From the first line to the last, give the records again exactly and skip the pictures.

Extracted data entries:
########

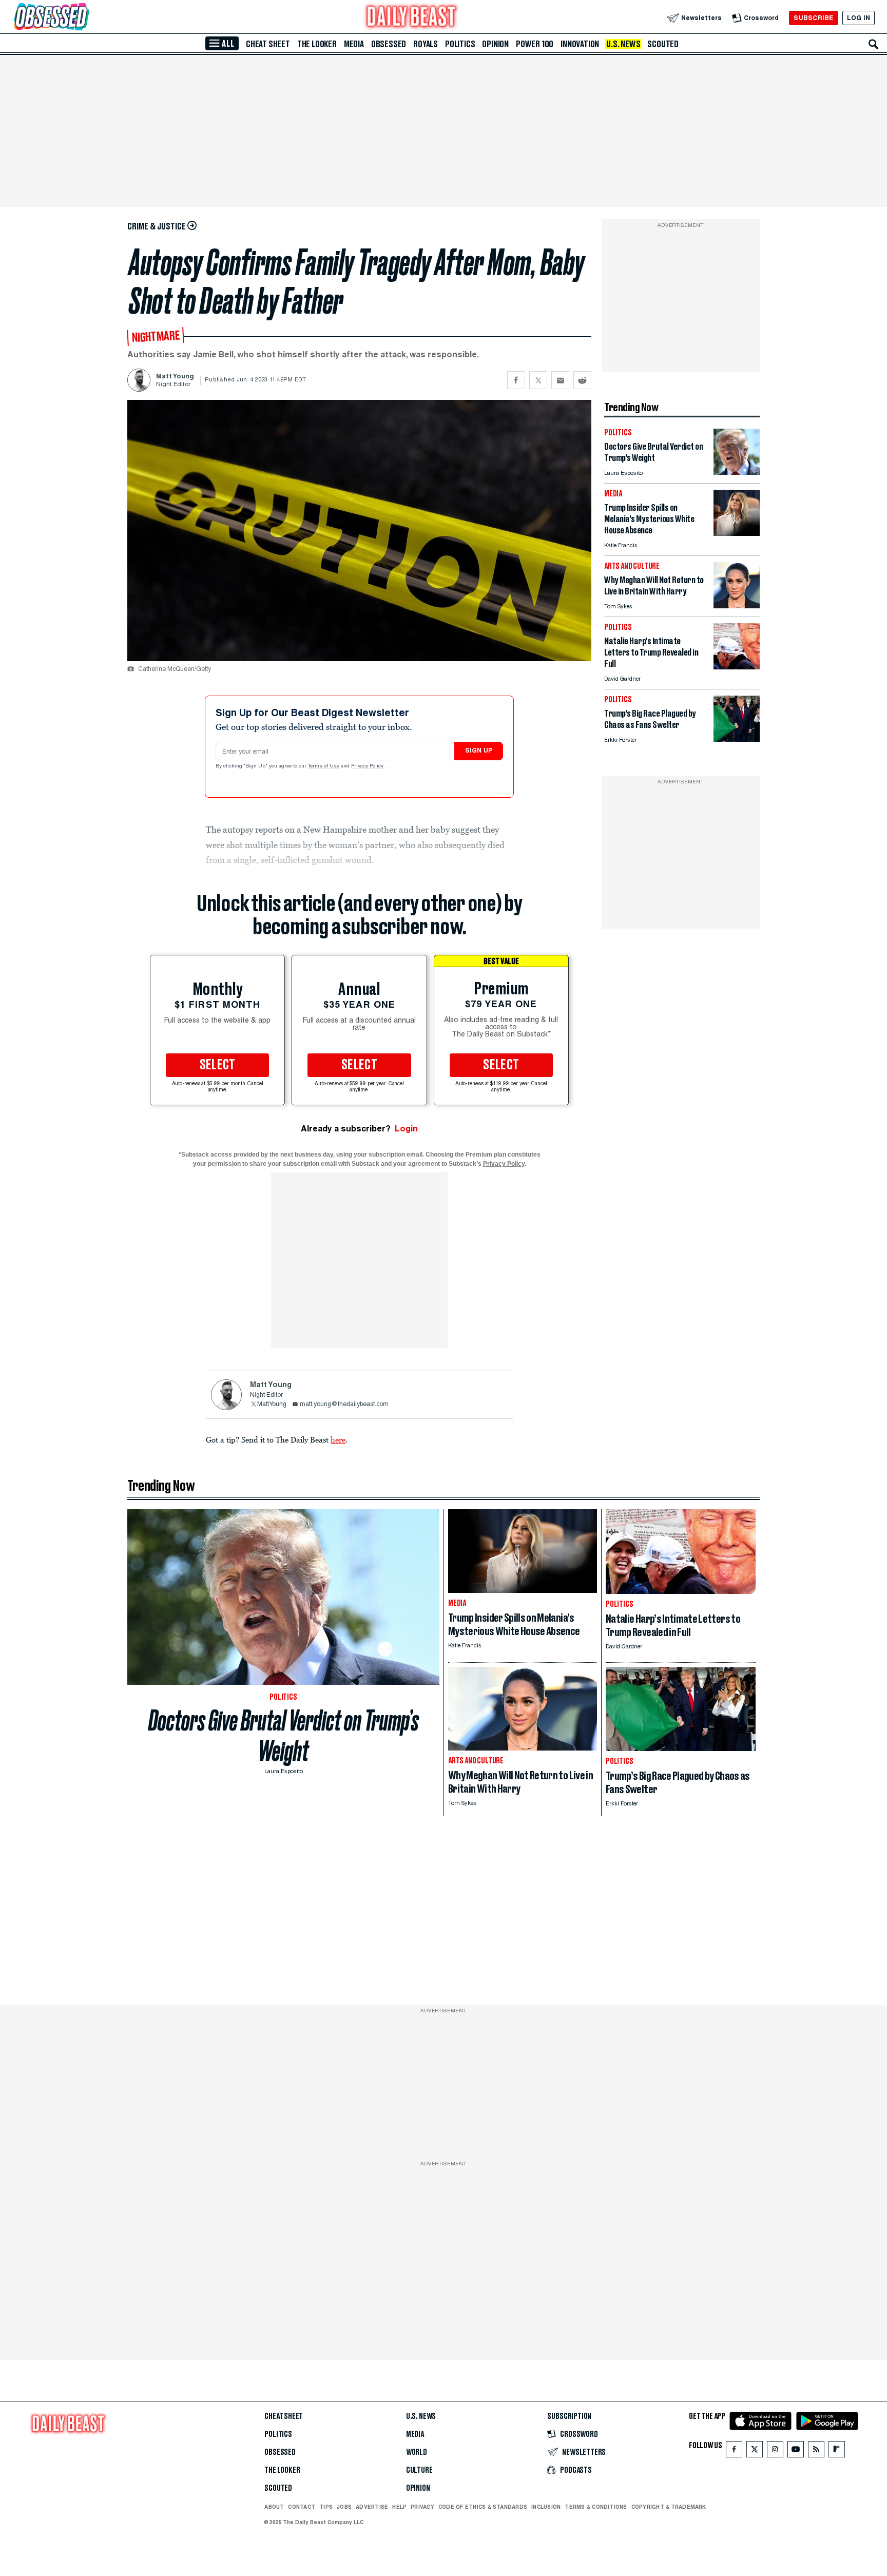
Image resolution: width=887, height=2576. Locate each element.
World (416, 2452)
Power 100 (534, 44)
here (338, 1439)
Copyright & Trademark (668, 2507)
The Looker (317, 44)
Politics (460, 44)
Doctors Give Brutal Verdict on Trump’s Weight (283, 1735)
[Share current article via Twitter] (538, 380)
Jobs (344, 2507)
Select (218, 1065)
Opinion (495, 44)
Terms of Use (324, 766)
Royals (425, 44)
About (274, 2507)
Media (354, 44)
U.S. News (623, 44)
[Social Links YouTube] (795, 2451)
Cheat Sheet (268, 44)
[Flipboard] (836, 2451)
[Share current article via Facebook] (516, 380)
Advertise (372, 2507)
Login (406, 1128)
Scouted (663, 44)
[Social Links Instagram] (775, 2451)
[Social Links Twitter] (754, 2451)
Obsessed (388, 44)
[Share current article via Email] (560, 380)
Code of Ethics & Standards (482, 2507)
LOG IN (858, 18)
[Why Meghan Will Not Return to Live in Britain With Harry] (737, 605)
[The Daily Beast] (411, 17)
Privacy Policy (368, 766)
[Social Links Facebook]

########

▶ [YOUR SOLUTION]:
Image resolution: width=887, height=2576. Locate each element.
World (416, 2452)
Power 100 (534, 44)
here (338, 1439)
Copyright & Trademark (668, 2507)
The Looker (317, 44)
Politics (460, 44)
Doctors Give Brutal Verdict on Trump’s Weight (283, 1735)
[Share current article via Twitter] (538, 380)
Jobs (344, 2507)
Select (218, 1065)
Opinion (495, 44)
Terms of Use (324, 766)
Royals (425, 44)
About (274, 2507)
Media (354, 44)
U.S. News (623, 44)
[Social Links YouTube] (795, 2451)
Cheat Sheet (268, 44)
[Flipboard] (836, 2451)
[Share current article via Facebook] (516, 380)
Advertise (372, 2507)
Login (406, 1128)
Scouted (663, 44)
[Social Links Instagram] (775, 2451)
[Social Links Twitter] (754, 2451)
Obsessed (388, 44)
[Share current article via Email] (560, 380)
Code of Ethics & Standards (482, 2507)
LOG IN (858, 18)
[Why Meghan Will Not Return to Live in Britain With Harry] (737, 605)
[The Daily Beast] (411, 17)
Privacy Policy (368, 766)
[Social Links Facebook]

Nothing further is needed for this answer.